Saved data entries

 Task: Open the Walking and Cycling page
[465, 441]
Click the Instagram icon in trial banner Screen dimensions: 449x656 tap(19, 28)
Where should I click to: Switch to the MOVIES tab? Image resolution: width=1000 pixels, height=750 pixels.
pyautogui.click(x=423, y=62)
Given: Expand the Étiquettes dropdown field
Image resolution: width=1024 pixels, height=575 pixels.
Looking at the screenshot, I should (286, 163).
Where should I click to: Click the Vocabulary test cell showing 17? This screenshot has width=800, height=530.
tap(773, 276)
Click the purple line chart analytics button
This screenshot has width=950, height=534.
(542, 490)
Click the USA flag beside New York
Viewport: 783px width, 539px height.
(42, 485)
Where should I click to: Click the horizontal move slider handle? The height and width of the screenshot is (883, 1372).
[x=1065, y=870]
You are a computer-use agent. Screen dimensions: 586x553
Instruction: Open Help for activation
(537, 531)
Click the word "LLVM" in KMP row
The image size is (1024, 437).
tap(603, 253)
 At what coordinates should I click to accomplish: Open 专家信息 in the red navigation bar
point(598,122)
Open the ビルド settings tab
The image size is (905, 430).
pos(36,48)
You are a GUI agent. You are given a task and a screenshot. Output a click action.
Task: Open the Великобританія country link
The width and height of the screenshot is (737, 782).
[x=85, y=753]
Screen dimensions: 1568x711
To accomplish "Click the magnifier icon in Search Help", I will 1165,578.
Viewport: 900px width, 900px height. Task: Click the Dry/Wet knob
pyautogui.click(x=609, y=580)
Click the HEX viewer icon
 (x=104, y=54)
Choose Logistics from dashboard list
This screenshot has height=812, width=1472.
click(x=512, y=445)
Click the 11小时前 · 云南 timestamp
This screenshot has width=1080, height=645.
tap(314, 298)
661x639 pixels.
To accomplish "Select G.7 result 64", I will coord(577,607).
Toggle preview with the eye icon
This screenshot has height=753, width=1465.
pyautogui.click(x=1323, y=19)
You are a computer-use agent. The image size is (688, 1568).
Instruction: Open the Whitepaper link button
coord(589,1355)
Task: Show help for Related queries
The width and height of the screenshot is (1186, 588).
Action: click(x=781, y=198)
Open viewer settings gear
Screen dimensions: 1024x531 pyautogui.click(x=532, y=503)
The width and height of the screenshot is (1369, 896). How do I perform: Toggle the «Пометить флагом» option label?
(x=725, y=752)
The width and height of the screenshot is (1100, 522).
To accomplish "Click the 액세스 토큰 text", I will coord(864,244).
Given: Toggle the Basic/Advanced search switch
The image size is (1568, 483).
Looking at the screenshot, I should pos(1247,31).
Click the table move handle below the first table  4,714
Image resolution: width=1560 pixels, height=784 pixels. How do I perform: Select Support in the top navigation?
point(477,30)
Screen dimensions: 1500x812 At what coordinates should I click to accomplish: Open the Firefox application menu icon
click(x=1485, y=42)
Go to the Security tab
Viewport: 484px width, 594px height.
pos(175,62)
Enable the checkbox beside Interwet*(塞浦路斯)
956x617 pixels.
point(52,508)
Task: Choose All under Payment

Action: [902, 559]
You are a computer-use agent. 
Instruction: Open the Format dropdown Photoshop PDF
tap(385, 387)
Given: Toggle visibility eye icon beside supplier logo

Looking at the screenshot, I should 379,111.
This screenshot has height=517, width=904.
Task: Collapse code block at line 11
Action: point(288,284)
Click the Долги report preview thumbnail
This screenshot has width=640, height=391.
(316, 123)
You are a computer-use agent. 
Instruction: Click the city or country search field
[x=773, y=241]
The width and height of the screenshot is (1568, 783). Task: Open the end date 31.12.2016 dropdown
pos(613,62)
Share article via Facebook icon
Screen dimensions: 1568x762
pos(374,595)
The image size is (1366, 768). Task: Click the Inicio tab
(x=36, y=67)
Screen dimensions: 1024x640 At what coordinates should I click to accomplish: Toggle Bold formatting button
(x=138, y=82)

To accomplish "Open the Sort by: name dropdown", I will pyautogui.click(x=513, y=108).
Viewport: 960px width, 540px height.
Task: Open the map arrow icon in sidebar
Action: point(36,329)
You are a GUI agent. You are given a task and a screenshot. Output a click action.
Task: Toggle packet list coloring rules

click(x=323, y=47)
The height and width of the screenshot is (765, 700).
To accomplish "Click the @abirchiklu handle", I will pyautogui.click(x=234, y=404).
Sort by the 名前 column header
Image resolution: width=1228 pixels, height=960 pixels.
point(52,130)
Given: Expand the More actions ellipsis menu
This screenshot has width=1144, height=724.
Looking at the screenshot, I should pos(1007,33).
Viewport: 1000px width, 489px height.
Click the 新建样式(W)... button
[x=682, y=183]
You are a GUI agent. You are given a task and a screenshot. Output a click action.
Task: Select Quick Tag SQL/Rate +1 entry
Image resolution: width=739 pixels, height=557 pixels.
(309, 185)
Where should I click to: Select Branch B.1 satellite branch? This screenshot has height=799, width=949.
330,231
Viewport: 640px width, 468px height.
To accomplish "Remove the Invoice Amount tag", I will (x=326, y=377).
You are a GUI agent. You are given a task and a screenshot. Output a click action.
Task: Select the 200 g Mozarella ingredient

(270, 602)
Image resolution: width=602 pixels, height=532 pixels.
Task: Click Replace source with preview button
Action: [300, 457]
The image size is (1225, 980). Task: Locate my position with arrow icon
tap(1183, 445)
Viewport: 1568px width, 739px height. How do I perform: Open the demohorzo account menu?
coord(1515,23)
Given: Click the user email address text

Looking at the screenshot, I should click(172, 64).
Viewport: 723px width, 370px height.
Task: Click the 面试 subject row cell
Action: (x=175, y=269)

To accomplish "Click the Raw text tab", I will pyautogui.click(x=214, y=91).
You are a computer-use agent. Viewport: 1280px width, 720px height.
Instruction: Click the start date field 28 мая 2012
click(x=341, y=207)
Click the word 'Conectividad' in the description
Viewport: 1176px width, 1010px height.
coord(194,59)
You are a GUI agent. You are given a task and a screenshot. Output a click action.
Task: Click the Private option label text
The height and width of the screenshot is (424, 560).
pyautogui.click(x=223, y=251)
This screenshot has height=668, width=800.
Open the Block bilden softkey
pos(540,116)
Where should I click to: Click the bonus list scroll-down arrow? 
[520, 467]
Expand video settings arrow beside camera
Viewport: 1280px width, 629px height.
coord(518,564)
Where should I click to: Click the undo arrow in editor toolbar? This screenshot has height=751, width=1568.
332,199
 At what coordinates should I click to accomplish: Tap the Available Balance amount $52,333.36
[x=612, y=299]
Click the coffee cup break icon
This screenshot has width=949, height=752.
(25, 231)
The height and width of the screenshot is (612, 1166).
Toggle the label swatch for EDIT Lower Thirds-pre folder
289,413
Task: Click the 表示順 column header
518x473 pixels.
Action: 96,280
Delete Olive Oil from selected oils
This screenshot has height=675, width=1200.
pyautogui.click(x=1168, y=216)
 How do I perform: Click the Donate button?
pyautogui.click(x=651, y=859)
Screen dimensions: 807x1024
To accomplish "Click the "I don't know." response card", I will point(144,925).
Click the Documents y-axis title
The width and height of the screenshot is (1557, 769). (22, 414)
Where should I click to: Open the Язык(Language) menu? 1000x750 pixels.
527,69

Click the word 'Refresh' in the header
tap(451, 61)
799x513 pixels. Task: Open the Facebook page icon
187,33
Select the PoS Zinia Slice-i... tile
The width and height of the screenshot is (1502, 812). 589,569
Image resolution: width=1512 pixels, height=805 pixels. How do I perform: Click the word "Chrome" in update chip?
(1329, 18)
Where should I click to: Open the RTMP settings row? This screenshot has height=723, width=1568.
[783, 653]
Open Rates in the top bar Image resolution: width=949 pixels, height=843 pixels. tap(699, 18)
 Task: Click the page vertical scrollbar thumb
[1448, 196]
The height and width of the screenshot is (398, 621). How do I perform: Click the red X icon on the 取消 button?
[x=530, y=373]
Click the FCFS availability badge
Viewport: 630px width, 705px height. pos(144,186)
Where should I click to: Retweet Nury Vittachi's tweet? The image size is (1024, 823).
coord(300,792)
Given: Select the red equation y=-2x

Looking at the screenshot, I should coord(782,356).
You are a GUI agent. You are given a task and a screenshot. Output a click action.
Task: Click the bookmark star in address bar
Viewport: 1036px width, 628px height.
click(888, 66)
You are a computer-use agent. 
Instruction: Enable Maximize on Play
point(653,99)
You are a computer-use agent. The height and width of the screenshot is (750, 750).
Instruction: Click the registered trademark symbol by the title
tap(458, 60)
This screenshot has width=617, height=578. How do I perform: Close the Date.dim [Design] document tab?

◆ Problem statement ◆
The answer should be a number alone: the count of lines in the records that hold the word "computer".

◆ Answer area ◆
7